Do you play boring Go?

British Go Journal No. 56. June 1982. Page 26.

Toby Manning

On occasion, most players find themselves in a position where their games seem very predictable. Perhaps because we always play the same people, or perhaps because we have all read the same books. We all have a tendency to learn joseki parrot fashion, and because most people's repertoire is limited the same joseki come up time after time. This article is an attempt to give you some new ideas of looking at moves - it is a sort of case study of how one can play interesting, and not necessarily bad moves.

The opening moves of this game (it was a friendly played at the club) are shown in Dia 1. Please play through it, and concentrate particularly on moves 10, 17, 18 and 20, None of them was what the other player expected, and the choices made altered the whole character of the game.

Diagram 1


















Black 1, 3 and 5 make up the "Chinese fuseki". The idea is similar to that of San-ren-sei (three star points along a side); Black encourages a white invasion, which gives White a weak group so that Black can take profit by chasing it.

White plays one of the standard invasion points, I was expecting Dia 2, or something similar, a sequence which I have played fairly often (I was white). But, instead of playing as in Dia 2, Black played the diagonal move. He was expecting Dia l, which is better for him than Dia 2 because the white group is weaker.

Diagram 2








Diagram 3








BGJ had Dia 3 in the lower left corner.

I naturally refused to follow Dia 3, and the moves 10 to 15 in Dia 1 followed naturally (although one suspects that Black is being just a little too submissive). However when White played at 16 in Dia 1 he was expecting the continuation in Dia 4 and Black gave him a rude shock.

In refusing to submit by playing Dia 4 (and moves like Black 2 in that diagram appear in all the joseki books) Black wrested the initiative, and instead attacked the white wall which was significantly without shape.

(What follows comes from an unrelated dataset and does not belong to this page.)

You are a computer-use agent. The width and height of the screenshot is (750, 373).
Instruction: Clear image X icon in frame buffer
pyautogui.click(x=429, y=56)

Black was prepared for Dia 5 but now it was White's turn to play something unexpected.

Diagram 5



















BGJ had Dia 5 on the lower side.

White 18 in Dia 1 was an experimental move, designed to expand his framework on the lower side. To have submitted to the peep at 19 (Dia 1) by connecting would hove been very submissive, so White played at 20. Black cut, giving him a large corner, and White made shape with 22 (aiming at A later).

Please note that I am not necessarily saying that any of the moves are either particularly good or bad but more trying to stress the philosophy behind them. Don't always respond directly to your opponent's move (note that none of the moves discussed was actually ignored, more that it was answered in an indirect manner). Such play has a threefold advantage; it tends to put your opponent off, it makes you think about your moves, and I can assure you that it leads to much more interesting games.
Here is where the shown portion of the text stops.